OCC, OTS to Study ‘Sustainability’ of Modifications

By DIANA GOLOBAY in the Housing Wire:

The March edition of the Mortgage Metrics Report, published jointly by the Office of the Comptroller of Currency and the Office of Thrift Supervision, will include new information that looks into the “affordability and sustainability” of loan modifications, the agencies announced Friday. “By bringing the same sort of standardized definitions and rigorous analysis to loan modification performance data that we have provided in our previous reports on mortgage metrics, lenders and policymakers can use this information to make loan modification programs more effective,” Comptroller of the Currency John Dugan said.

The added data will review whether loan modifications increased monthly principal and interest payments, had no effect on monthly payments, reduced payments by 10 percent or less, or reduced payments by more than 10 percent. The agencies will also publish expanded data regard recidivism — or re-default — of loans modified in the first half of 2008. New data will show the percentage of modifications in each of the four new categories that were 60 or more days past-due six months after modification.

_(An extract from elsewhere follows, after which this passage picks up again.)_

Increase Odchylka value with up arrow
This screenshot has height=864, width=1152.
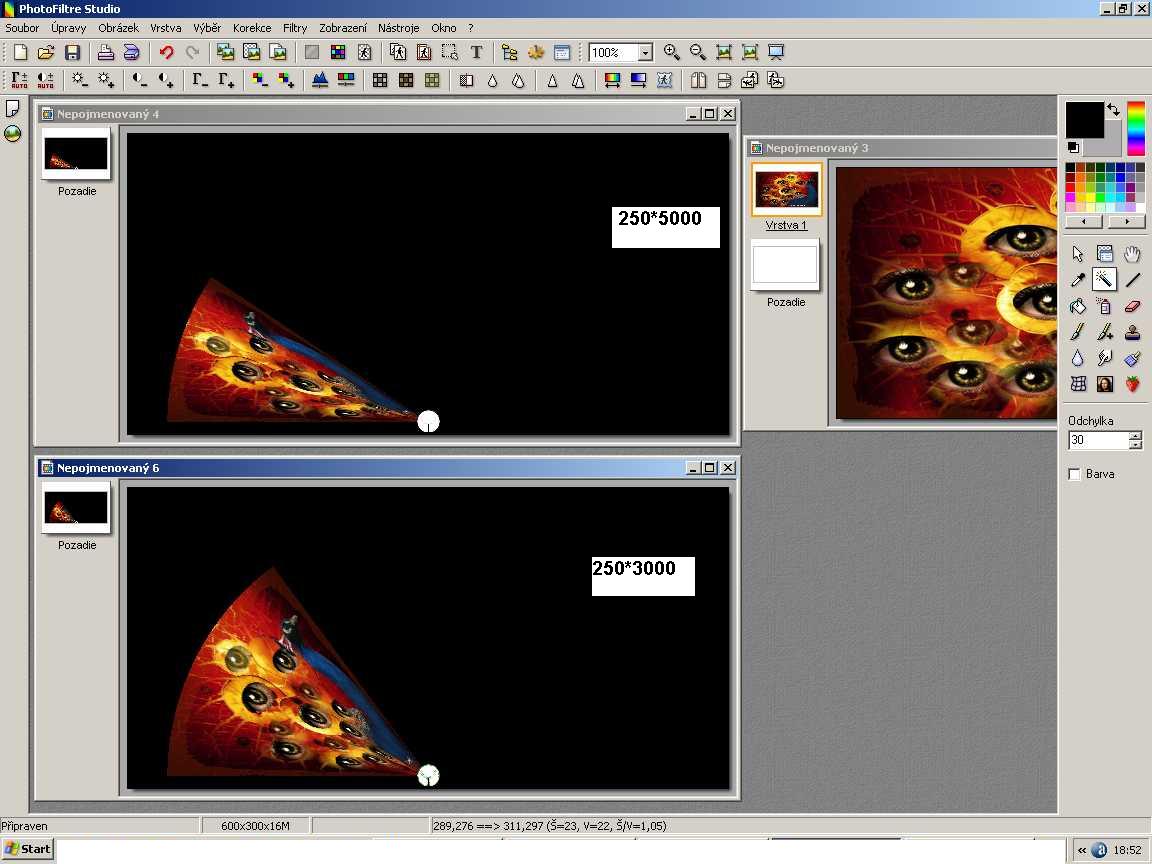pyautogui.click(x=1135, y=435)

“This will help gauge the effectiveness of the four categories of changes in monthly payments in making mortgages more sustainable and in keeping borrowers in their homes,” agency officials said in a joint press statement. The agencies also said the future reports covering all of 2008 and subsequent periods will include the expanded data and show continued trends of these modifications at the various stages of the modification’s life.

“We have promised to continually improve this data collection-and-reporting program to ensure that the results are meaningful and useful in the ongoing effort to address the nation’s foreclosure crisis,” said OTS director John Reich. “Today’s announcement marks a meaningful milestone in that effort.” (Reich had announced his Feb. 27 date of departure from the OTS one day earlier, on Thursday.)

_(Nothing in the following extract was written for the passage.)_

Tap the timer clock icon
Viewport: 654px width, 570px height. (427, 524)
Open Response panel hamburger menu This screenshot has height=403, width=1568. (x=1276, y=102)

Data published so far by the agencies shows
a telling trend; as early as December, they reported that more than half of the loans modified in the first quarter of 2008 had re-defaulted after six months. At the time of publication, that data had not been broken out by the four modification categories. Going forward, the agencies’ data should show revealing trends of various types of loan modifications and their possible ramifications for borrowers.

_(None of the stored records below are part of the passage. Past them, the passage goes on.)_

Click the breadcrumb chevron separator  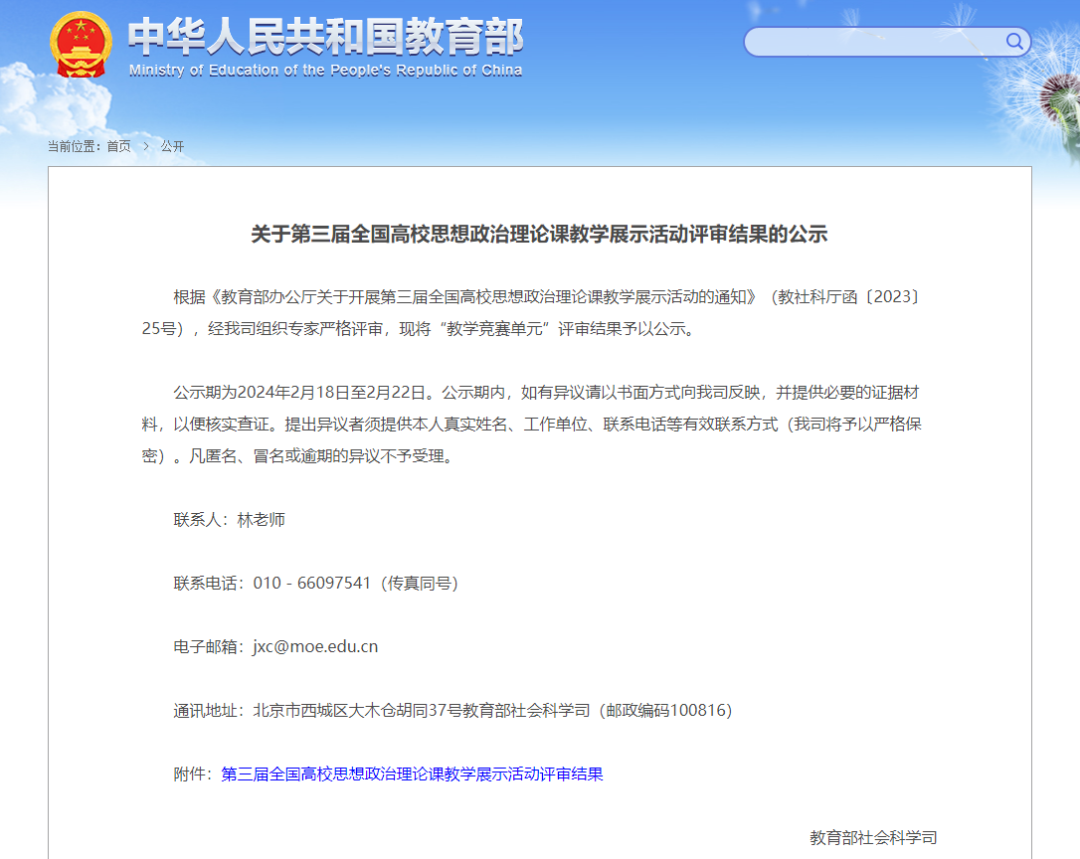pyautogui.click(x=146, y=145)
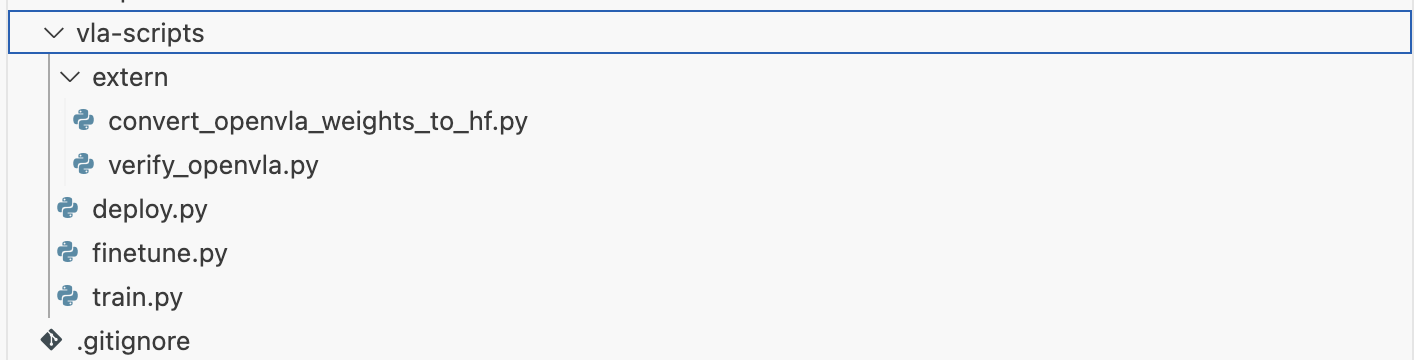Click empty area of highlighted vla-scripts row
The image size is (1416, 360).
click(x=800, y=34)
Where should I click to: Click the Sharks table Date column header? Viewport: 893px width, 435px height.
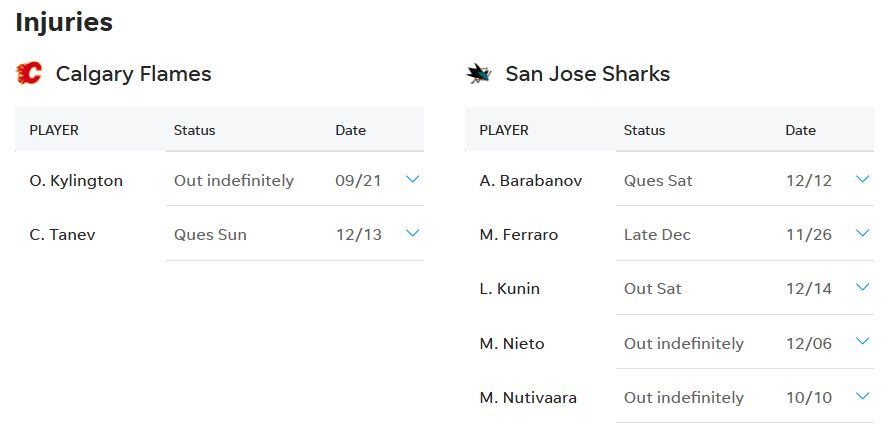click(x=800, y=130)
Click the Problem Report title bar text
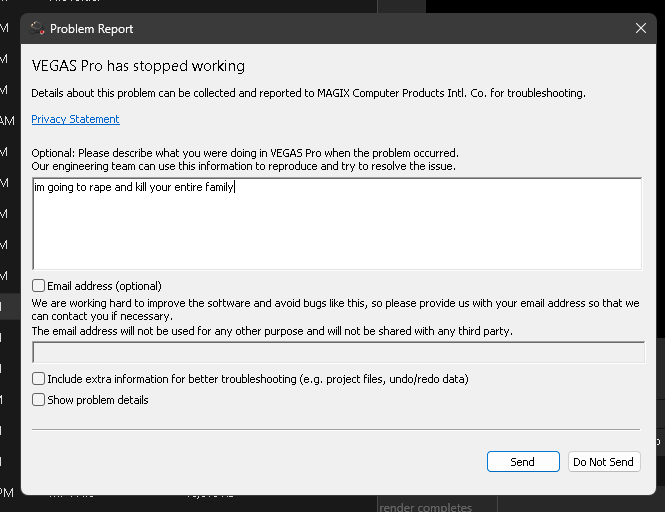This screenshot has height=512, width=665. (92, 29)
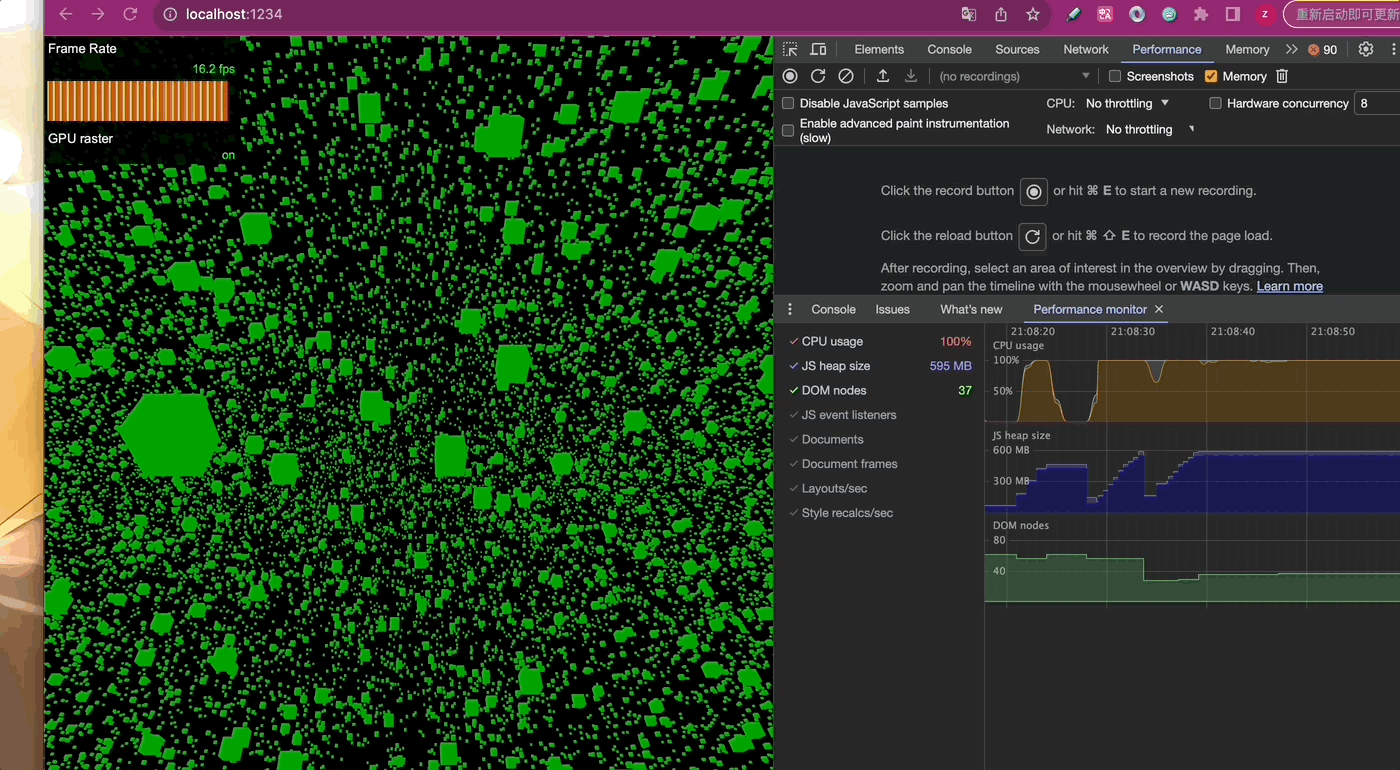Toggle the device toolbar icon
1400x770 pixels.
(818, 49)
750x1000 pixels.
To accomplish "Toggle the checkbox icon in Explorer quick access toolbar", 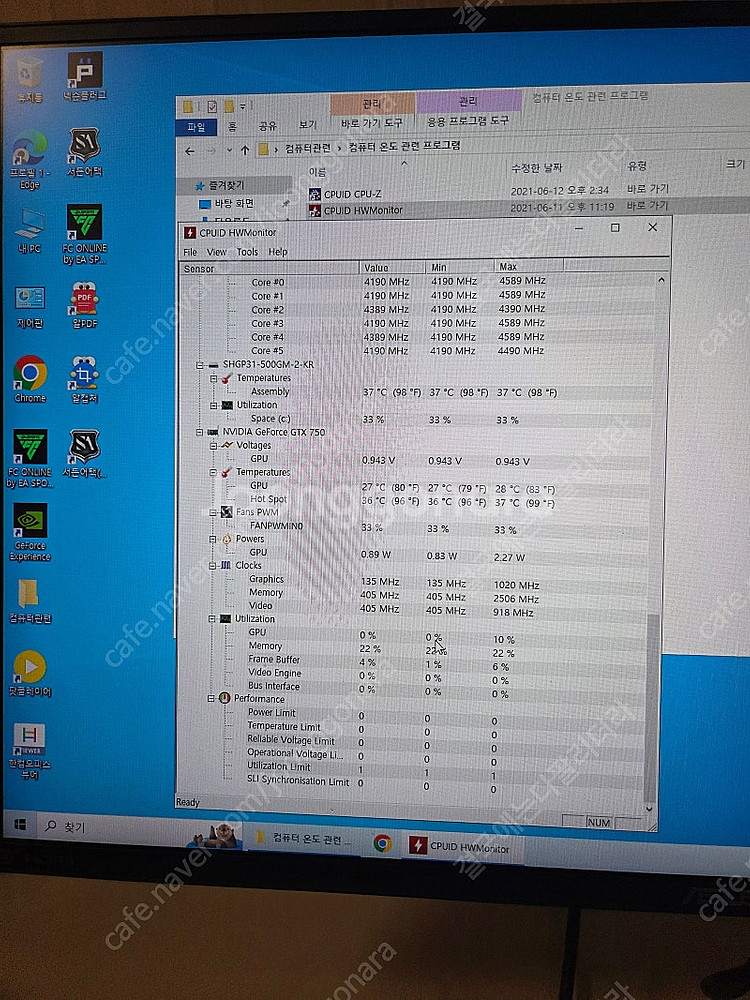I will click(212, 107).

According to the results of a separate study,
published in mid-December, 35 percent of voluntary mortgage modifications studied reduced monthly payments; 20 percent of modifications had no effect either way on the payment amount and nearly half of all modifications — 45 percent — resulted in an increased monthly payment, according to Valparaiso law professor Alan White. Less than 50 percent of loans modified in January 2008 were current on payments as of Nov. 25, according to his data.